Nearly 1 in 2 patients attend a GP because: it’s a year before their dermatology follow up and the medication they were given doesn’t work and they want to know what to do; the mental health services feel this patient is best placed with weekly reviews with their GP for life; mental health gave zopiclone and benzos for a few months as ‘prn’ then discharged and advised patient to discuss with gp; hospital cancelled 2 appointments and the patient tried to rearrange more than once with a lot of notice so was discharged to GP; the hospital doctors want GP to arrange bloods then let them know the results but they have not given any way of contacting them; social services deflect all old people to ‘get a GP referral’; patient has just been discharged ‘to their home to die’ by hospital but it is a Friday afternoon and the ‘home’ is a new nursing home with a new GP; school is full of unopposed bullies and overcrowded lessons and child is refusing; neurosurgeons want GP to refer to pain clinic for a spinal injection then let them know how it goes so they can decide whether or not to do an operation; midwife told patient verbally ‘urine infection / low vitamin d / some kind of anaemia – see GP’; patient discharged after 6 weeks of hospital admission was on daily oramorph which was stopped as they were left the building and urgently needs a visit for severe pain; benefits agency/police/IAPT say patient mentioned self harm and you need to know; occupational therapy have assessed for wheelchair but form requires GP to complete etc etc

paul cundy 20 April, 2023 11:30 am

Dear All,
Should properly read “one in five patients CLAIM they attend because…..”. I’ve worked there, in OOH and as a GP. Patients lie. some may be genuine but most are not.
Regards
Paul C

Liam Topham 20 April, 2023 12:00 pm

Simon Gilbert, Michael Green – masterful posts! – add those two together and you have encapsulated modern general practice

Some" Bloke 20 April, 2023 12:55 pm

think we should all undertake regular audits (think modern term is QIA) to monitor activities listed in Just My Opinion and Simon Gilbert’s posts and put information out there- on our websites, FB pages etc.

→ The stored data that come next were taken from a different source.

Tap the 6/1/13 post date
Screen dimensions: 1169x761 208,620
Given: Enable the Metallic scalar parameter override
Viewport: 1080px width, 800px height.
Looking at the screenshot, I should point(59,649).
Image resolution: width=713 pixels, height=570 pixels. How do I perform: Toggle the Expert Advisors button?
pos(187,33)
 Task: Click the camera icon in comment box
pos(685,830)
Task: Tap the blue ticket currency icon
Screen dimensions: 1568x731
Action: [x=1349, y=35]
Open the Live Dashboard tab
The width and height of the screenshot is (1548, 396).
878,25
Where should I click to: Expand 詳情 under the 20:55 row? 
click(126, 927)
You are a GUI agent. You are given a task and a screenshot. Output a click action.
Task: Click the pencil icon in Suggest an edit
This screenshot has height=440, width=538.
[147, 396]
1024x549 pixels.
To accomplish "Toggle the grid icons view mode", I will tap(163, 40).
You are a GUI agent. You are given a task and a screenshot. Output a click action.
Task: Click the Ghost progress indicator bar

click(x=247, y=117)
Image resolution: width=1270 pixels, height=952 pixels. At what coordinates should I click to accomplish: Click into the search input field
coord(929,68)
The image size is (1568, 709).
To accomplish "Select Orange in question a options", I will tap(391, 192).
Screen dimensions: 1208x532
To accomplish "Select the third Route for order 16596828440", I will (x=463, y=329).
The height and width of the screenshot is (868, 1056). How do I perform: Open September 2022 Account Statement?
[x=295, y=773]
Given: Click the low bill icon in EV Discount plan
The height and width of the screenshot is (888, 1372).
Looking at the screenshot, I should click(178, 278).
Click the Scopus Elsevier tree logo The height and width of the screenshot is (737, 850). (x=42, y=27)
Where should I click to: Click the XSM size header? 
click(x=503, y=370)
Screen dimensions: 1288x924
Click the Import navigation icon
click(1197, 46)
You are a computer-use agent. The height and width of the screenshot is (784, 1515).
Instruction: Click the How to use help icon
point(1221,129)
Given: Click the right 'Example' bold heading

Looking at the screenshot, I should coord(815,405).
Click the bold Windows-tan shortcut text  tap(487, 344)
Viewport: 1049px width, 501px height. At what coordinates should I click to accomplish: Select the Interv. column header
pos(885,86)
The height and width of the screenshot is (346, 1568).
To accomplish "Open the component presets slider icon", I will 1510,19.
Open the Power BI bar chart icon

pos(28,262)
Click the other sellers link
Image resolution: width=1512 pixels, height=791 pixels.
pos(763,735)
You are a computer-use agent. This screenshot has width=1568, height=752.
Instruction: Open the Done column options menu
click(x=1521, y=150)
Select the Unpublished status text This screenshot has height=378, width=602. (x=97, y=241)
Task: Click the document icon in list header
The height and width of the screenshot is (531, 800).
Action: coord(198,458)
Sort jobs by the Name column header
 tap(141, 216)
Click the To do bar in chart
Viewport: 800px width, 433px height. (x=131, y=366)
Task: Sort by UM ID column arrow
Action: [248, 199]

Public deserves to know why it takes a month to get a routine appt. Agree that it feels that nearly a third of my workload is due to issues highlighted above, third- dealing with lifestyle induced self inflicted illness, last half- dealing with complaints arising from all this mess

Rogue 1 21 April, 2023 11:08 am

Quite agree Paul famously said by Dr Gregory House ‘All patients lie’

Sam Macphie 21 April, 2023 5:29 pm

So many doctors are saying the NHS is broken, so why shouldn’t politicians agree with that? Also, comments about people waiting 2 weeks to discus, chat about normal results hardly seems the best use of anybody’s time and is 2 weeks or more of unnecessary wait and worry for them. The Tories themselves eg Braverperson have admitted having broken systems in other areas like immigration, so why not a ‘broken NHS’ too. Politicians are entitled to discuss and make comments (a bit like GPs).